> _Task list_:
[A] In the piece about the Very Large Array's vaccine requirement, what position does Dr. Tony Beasley hold?
[B] Reproduce the passage of the piece about the Very Large Array's vaccine requirement that starts at "Come September, all" and ends at "against the coronavirus.".

> _Quoted passage_:
--------

The agency that runs the Very Large Array is not backing down from a thorny problem facing all employers.
Come September, all in-person workers for the VLA have to be vaccinated against COVID-19 — or face losing their jobs.
The VLA in Socorro County is a scientific center, devoted to studying the stars and space. It’s also a major employer.
Because so much work is conducted in close quarters, all who come through the buildings must be vaccinated, its bosses decided.
Dr. Tony Beasley, director of the National Radio Astronomy Observatory, said he is willing to slow an expansion planned at the VLA to make sure everyone is protected against the coronavirus.
This is the right call if the nation wants to crush the virus.
But it’s hard to do the right thing with a significant portion of the population refusing to be vaccinated.
Nevertheless, an employer can put the good of all above the wishes of a few holdouts. As Beasley said, employees who work closely together need to be confident they aren’t at risk of contracting a serious and potentially fatal disease.
The evidence is clear: Vaccinations work. And experts say the COVID-19 vaccine is the best bet to slow down the mutations and thus blunt the disease.

--------

> _Available data_:
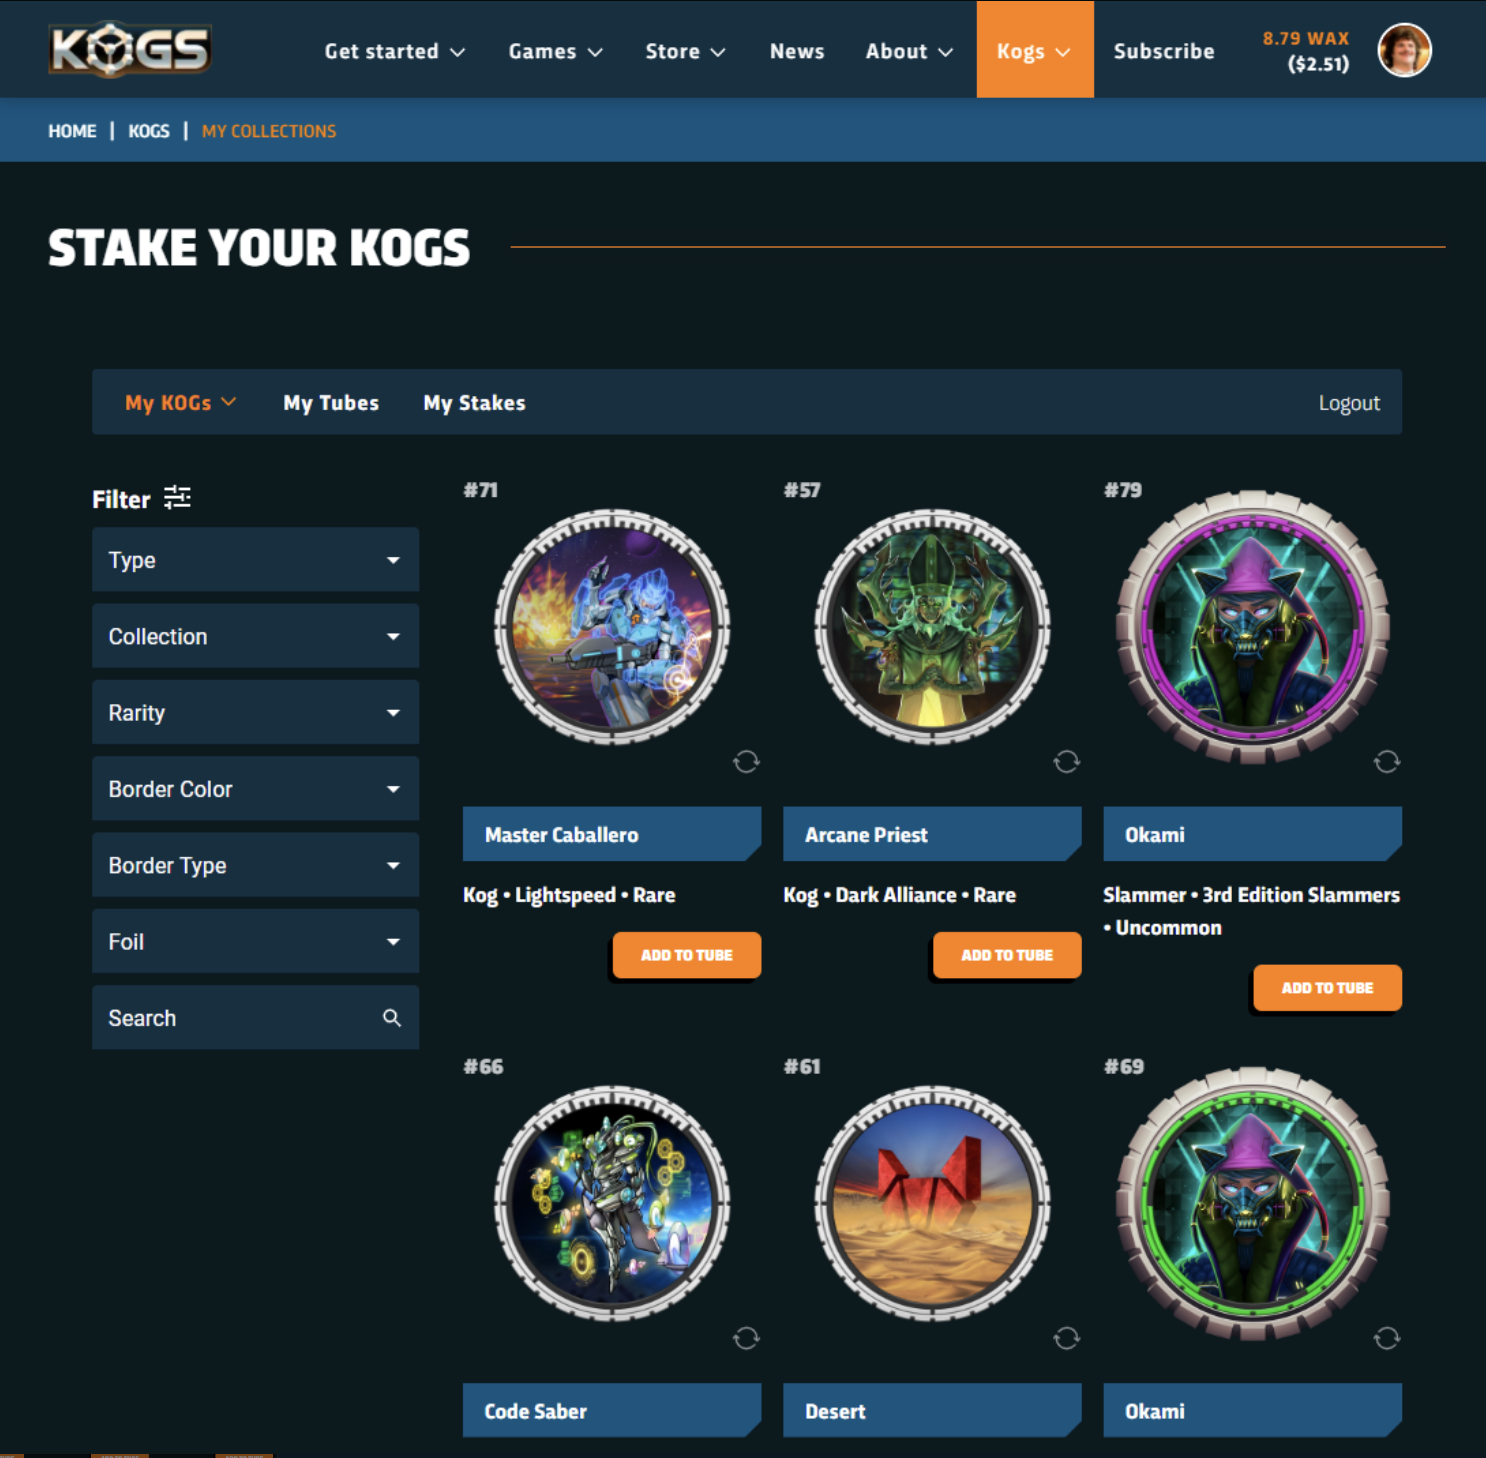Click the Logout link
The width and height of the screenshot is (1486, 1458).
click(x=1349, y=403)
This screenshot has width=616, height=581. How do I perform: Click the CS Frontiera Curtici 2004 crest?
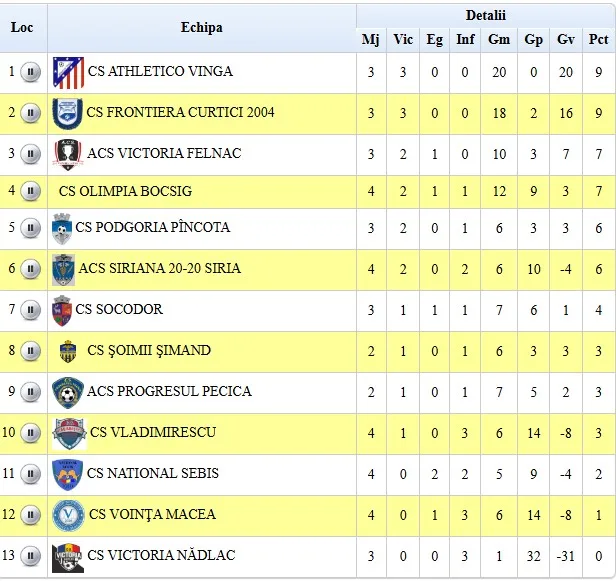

--------

> _Results by task_:
[A] He is director of the National Radio Astronomy Observatory.

[B]
Come September, all in-person workers for the VLA have to be vaccinated against COVID-19 — or face losing their jobs.
The VLA in Socorro County is a scientific center, devoted to studying the stars and space. It’s also a major employer.
Because so much work is conducted in close quarters, all who come through the buildings must be vaccinated, its bosses decided.
Dr. Tony Beasley, director of the National Radio Astronomy Observatory, said he is willing to slow an expansion planned at the VLA to make sure everyone is protected against the coronavirus.